**Task to complete:** Write out only the lines running from the one that contains "Instruction: Refresh the" to the end of the material, both ends included.

****************

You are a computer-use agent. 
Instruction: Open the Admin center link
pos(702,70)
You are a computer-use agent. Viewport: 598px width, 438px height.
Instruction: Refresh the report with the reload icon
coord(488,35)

****************

**Answer section:**
Instruction: Refresh the report with the reload icon
coord(488,35)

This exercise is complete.